- RETO A -
Según el texto sobre Pablo Escobar, ¿qué título lleva la serie sobre él que se estrenó en varios países latinoamericanos?

··· TEXTO DE REFERENCIA

Pablo Escobar, nuestro pariente incómodo
(Publicado originalmente el 23/03/13)
El éxito de la serie sobre Pablo Escobar (El patrón del mal) que se ha estrenado en varios países latinoamericanos recientemente no tiene que ver sólo con los méritos de esta producción. También guarda relación con lo que somos. Ahora que esta parte del mundo produce titulares amables en la prensa mundial alusivos a la buena marcha económica, la consolidación democrática y los logros culturales o deportivos, esta serie ha actualizado una idea de nosotros mismos que convive todavía, turbadoramente, con la del “milagro” latinoamericano.

······
··· REGISTROS DEL EJERCICIO

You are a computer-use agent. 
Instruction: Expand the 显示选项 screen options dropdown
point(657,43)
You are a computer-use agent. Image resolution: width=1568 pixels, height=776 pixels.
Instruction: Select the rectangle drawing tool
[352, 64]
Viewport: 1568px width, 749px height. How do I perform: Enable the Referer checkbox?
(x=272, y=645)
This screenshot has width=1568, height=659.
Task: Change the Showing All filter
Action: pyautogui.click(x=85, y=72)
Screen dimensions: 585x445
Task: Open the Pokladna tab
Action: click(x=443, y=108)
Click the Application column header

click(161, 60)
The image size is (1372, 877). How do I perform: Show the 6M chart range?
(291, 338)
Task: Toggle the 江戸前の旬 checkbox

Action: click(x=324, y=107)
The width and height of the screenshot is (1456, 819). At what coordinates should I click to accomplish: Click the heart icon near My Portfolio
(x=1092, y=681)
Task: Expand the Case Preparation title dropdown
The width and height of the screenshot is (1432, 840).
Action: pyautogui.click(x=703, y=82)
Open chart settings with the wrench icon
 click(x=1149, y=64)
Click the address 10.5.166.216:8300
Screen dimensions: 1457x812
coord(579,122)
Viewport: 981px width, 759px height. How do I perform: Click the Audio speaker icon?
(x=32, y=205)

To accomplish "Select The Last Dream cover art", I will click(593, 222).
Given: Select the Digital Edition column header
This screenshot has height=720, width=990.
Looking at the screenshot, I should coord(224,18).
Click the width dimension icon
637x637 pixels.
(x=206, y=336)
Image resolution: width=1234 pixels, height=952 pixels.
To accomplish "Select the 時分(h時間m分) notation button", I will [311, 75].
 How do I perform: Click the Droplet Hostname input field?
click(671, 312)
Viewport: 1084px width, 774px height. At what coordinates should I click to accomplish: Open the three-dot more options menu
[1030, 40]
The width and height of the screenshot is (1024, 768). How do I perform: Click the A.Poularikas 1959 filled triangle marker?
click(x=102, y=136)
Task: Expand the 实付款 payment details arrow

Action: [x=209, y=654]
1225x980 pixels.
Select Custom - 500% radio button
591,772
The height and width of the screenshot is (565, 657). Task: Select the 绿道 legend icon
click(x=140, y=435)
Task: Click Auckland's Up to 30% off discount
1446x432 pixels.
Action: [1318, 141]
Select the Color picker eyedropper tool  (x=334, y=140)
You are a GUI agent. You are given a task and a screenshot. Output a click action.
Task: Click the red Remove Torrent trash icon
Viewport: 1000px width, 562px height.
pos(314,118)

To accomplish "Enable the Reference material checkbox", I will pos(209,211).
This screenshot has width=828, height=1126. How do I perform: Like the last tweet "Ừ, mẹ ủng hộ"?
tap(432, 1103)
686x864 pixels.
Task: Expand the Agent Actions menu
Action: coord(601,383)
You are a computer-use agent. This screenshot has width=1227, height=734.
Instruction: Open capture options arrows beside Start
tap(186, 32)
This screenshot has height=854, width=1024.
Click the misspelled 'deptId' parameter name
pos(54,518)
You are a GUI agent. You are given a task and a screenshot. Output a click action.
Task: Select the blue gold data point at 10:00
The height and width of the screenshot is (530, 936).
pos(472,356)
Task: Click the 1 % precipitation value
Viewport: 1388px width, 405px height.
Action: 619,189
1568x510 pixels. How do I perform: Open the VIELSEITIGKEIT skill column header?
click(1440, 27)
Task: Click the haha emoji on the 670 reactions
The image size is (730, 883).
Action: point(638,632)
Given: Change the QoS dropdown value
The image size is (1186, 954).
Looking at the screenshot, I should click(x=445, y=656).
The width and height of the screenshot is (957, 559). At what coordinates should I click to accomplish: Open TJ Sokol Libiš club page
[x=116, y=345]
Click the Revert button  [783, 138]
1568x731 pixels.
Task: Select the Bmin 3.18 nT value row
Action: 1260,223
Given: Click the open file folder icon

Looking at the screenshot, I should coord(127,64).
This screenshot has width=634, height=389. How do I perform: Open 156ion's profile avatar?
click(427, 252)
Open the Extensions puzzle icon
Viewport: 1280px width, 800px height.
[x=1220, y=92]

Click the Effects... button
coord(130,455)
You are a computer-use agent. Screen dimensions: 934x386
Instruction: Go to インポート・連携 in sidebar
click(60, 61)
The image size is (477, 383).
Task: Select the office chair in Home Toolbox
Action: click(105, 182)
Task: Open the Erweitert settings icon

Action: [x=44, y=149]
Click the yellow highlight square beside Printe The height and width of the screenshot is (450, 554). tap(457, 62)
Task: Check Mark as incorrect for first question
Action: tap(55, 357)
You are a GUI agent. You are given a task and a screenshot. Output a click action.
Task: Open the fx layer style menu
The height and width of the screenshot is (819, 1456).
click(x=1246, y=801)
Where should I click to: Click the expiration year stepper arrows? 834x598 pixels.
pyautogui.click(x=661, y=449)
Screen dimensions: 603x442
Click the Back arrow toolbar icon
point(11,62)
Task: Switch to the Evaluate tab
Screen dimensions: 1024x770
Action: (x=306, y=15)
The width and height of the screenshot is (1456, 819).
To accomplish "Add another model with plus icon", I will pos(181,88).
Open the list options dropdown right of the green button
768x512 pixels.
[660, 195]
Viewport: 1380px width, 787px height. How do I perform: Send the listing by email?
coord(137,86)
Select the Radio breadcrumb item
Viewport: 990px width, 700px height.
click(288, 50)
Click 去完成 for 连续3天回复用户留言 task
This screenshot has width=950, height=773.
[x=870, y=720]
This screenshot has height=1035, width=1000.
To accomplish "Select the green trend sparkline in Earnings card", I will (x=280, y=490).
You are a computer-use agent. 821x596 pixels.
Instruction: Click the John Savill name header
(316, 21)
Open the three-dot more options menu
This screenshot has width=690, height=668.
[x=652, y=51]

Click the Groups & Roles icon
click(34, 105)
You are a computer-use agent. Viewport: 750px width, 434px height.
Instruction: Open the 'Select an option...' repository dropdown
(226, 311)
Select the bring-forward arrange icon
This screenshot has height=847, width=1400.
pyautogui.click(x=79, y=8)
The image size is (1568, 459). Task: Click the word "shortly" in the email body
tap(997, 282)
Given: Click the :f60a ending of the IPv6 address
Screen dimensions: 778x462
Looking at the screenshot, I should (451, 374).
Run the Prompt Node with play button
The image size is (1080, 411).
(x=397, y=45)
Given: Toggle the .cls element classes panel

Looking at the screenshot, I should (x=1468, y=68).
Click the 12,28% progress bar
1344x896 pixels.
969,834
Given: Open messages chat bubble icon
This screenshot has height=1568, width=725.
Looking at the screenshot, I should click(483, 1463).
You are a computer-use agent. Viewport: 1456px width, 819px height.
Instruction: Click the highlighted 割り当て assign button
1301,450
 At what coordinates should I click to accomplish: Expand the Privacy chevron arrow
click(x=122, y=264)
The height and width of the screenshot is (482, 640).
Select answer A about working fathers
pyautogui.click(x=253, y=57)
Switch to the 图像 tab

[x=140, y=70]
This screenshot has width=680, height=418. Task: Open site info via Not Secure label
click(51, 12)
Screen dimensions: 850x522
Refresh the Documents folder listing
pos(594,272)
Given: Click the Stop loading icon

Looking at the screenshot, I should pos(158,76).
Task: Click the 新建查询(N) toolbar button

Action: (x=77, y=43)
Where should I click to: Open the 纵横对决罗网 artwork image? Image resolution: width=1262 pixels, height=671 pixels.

······

- RETO B -
Reproduce sin cambios los registros desde su comienzo hasta la línea que contiene "will click(593, 222).", incluidos ambos extremos.

- SOLUCIÓN PASO A PASO A -
El patrón del mal.

- SOLUCIÓN PASO A PASO B -
You are a computer-use agent. 
Instruction: Expand the 显示选项 screen options dropdown
point(657,43)
You are a computer-use agent. Image resolution: width=1568 pixels, height=776 pixels.
Instruction: Select the rectangle drawing tool
[352, 64]
Viewport: 1568px width, 749px height. How do I perform: Enable the Referer checkbox?
(x=272, y=645)
This screenshot has width=1568, height=659.
Task: Change the Showing All filter
Action: pyautogui.click(x=85, y=72)
Screen dimensions: 585x445
Task: Open the Pokladna tab
Action: click(x=443, y=108)
Click the Application column header

click(161, 60)
The image size is (1372, 877). How do I perform: Show the 6M chart range?
(291, 338)
Task: Toggle the 江戸前の旬 checkbox

Action: click(x=324, y=107)
The width and height of the screenshot is (1456, 819). At what coordinates should I click to accomplish: Click the heart icon near My Portfolio
(x=1092, y=681)
Task: Expand the Case Preparation title dropdown
The width and height of the screenshot is (1432, 840).
Action: pyautogui.click(x=703, y=82)
Open chart settings with the wrench icon
 click(x=1149, y=64)
Click the address 10.5.166.216:8300
Screen dimensions: 1457x812
coord(579,122)
Viewport: 981px width, 759px height. How do I perform: Click the Audio speaker icon?
(x=32, y=205)

To accomplish "Select The Last Dream cover art", I will click(593, 222).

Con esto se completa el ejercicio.